DATA FOR PROCESSING Start Marker

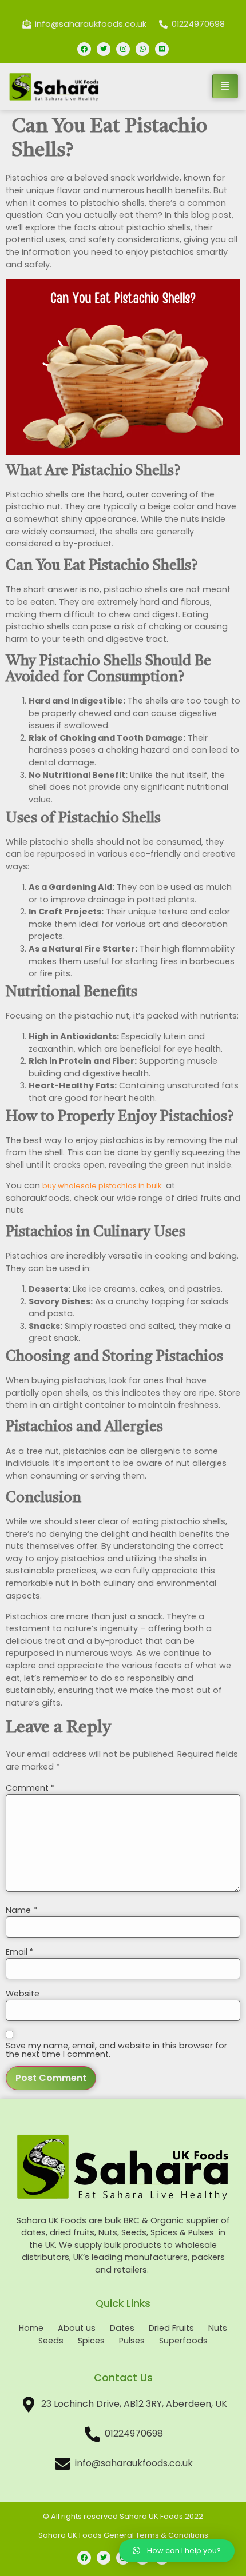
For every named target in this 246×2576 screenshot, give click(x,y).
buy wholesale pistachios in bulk (101, 1186)
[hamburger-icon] (225, 86)
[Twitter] (103, 49)
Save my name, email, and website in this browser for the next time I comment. (116, 2050)
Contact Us (123, 2378)
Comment (30, 1788)
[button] (177, 2550)
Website (22, 1994)
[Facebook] (84, 49)
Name (21, 1910)
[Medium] (162, 49)
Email (20, 1952)
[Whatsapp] (142, 49)
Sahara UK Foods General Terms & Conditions (123, 2535)
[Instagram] (123, 49)
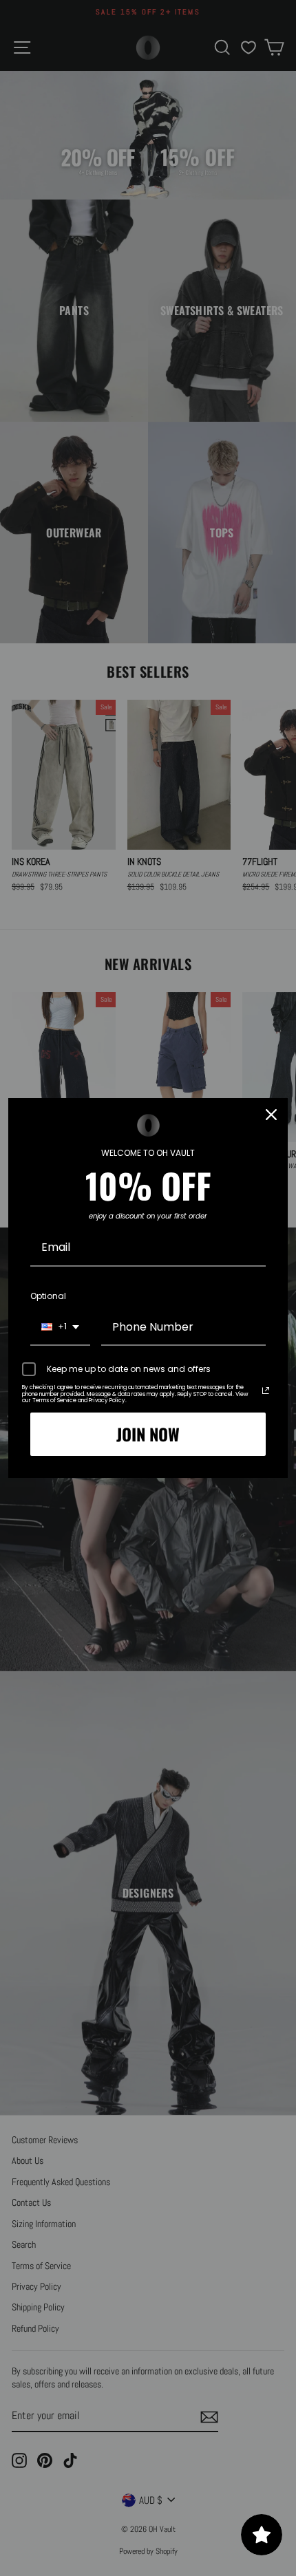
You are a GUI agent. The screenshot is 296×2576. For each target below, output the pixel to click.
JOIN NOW (148, 1433)
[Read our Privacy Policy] (265, 1390)
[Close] (271, 1114)
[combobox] (60, 1327)
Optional (48, 1296)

DATA FOR PROCESSING End Marker

- _HOW TO COMPLETE THIS TASK_
Type out the data above again exactly as written, minus the images.

- _OUTPUT OF THE TASK_
For every named target in this 246×2576 screenshot, give click(x,y).
buy wholesale pistachios in bulk (101, 1186)
[hamburger-icon] (225, 86)
[Twitter] (103, 49)
Save my name, email, and website in this browser for the next time I comment. (116, 2050)
Contact Us (123, 2378)
Comment (30, 1788)
[button] (177, 2550)
Website (22, 1994)
[Facebook] (84, 49)
Name (21, 1910)
[Medium] (162, 49)
Email (20, 1952)
[Whatsapp] (142, 49)
Sahara UK Foods General Terms & Conditions (123, 2535)
[Instagram] (123, 49)
You are a GUI agent. The screenshot is 296×2576. For each target below, output the pixel to click.
JOIN NOW (148, 1433)
[Read our Privacy Policy] (265, 1390)
[Close] (271, 1114)
[combobox] (60, 1327)
Optional (48, 1296)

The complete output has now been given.